Fred Stone tried three comedies with the Famous Players-Lasky corporation, and established a high-water mark in failures. He made two more comedies, and these also failed. Stone's buffoonery simply did not photograph.

The most recent instance of an in-again-out-again comedian is Eddie Cantor. Cantor made three comedies for Famous Players, the last of which, THE GIRL FRIEND, has not yet been released. Then he announced his definite return to the footlights. He will star for Flo Ziegfeld, Jr.

Will Rogers was more successful, although he has never had the crowds storming at the box-office windows. The ex-Oklahoma cowboy made a number of pictures for Goldwyn, Famous Players, Pathé, and other companies. He has had at least three screen classics -- JUBILO, ONE GLORIOUS DAY, and the two-reel satire, TWO WAGONS, BOTH COVERED -- to his credit. Mr. Rogers is going to try the films again shortly, devoting his spare time to the job of mayor of Beverly Hills.

W. C. Fields tried the pictures several times, finally scoring a hit in D. W. Griffith's SALLY OF THE SAWDUST; and he is now co-starring for Famous with Chester Conklin. His next few comedies will buy him either a Hollywood bungelow or a return ticket to Broadway. Leon Errol, with his fadeaway leg, was still another film failure.

Why do so many Broadway comedians flop on the screen? Because too much is expected of them at the start, and because they have none of the resources of a trained film maker. Harold Lloyd and others maintain their batteries of gag men. They take months developing their comedies, timing their laughs, putting in and taking out episodes. The footlight comedians are rushed through their repertoire of stage tricks -- and fail.

Ed Wynn did not even wait for the public reception of RUBBER HEELS. He returned to the New York stage voluntarily.

RUBBER HEELS is a comedy of a boob detective. Wynn is Homer Thrush, the man of many disguises. Chester Conklin, incidentally, is the master mind of the underworld. One of the comic thrills comes when Wynn is floated out to the crest of Niagara Falls on a chest.

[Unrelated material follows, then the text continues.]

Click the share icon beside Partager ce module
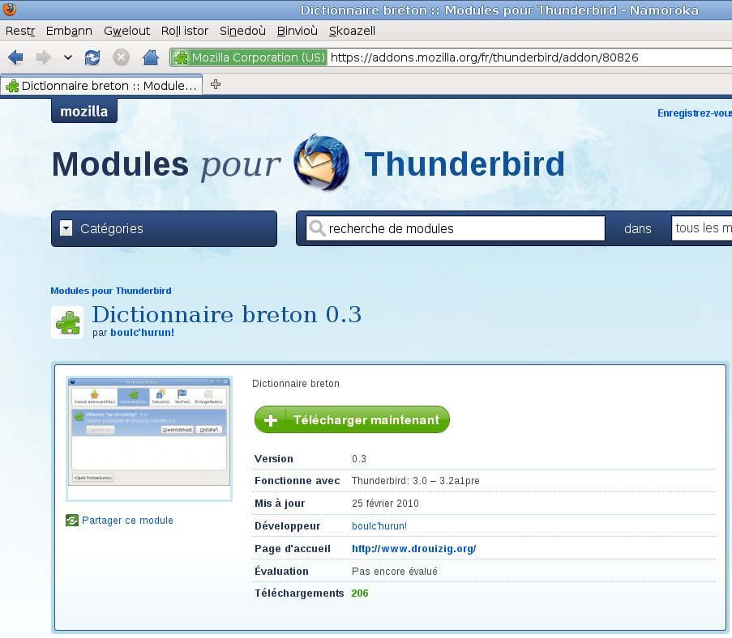The image size is (732, 638). point(71,520)
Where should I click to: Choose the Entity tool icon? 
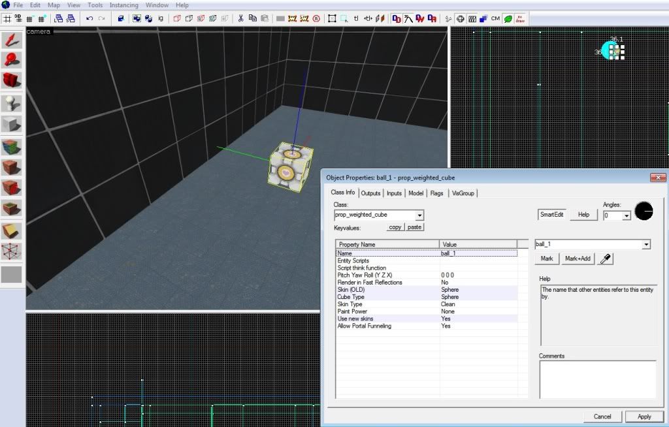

Wynn actually did the stunt, after the double looked at the slender cable designed to hold the chest from bobbing over the cataract, and decided to make no further sacrifices for art.

Wynn tried RUBBER HEELS to get a rest from the rigors of touring with a musical revue.

He was born in Philadelphia in 1886. His father ran a ladies' millinery establishment. You can trace the millinery influence in the way Wynn, for years, has extracted comedy from trick hats -- they also figure in RUBBER HEELS.

The comedian did not want to be a ladies' milliner. So he ran away and went on the stage. He was hissed off when he did his first act, a near-comic monologue. Wynn played in vaudeville and then made his musical-comedy debut in The Deacon and the Lady. Engagements in the Follies and at the New York Winter Garden followed.

He was just launching into footlight stardom when the actors' strike of 1920 occurred. Wynn, at the moment the highest salaried actor on Broadway, joined the strike and became the leader of the insurgents. He made furious speeches up and down Broadway, to the delight of large crowds.

With the strike won, Wynn found himself unpopular with the defeated producers and so became his own producer. His first revue starring himself was The Ed Wynn CarnivalThe Perfect Fool and The Grab-Bag followed.

Wynn writes lyrics and music of songs; he is the author of several humorous books; and he does a newspaper syndicate feature. In private life he is the husband of Frank Keenan's daughter, and an inhabitant of that famous Long Island town of actor folk, Great Neck.

RUBBER HEELS? A fairly entertaining satire â la Mack Sennett, but minus the old Sennett tang. Only Sennett could laugh at life in just the right key.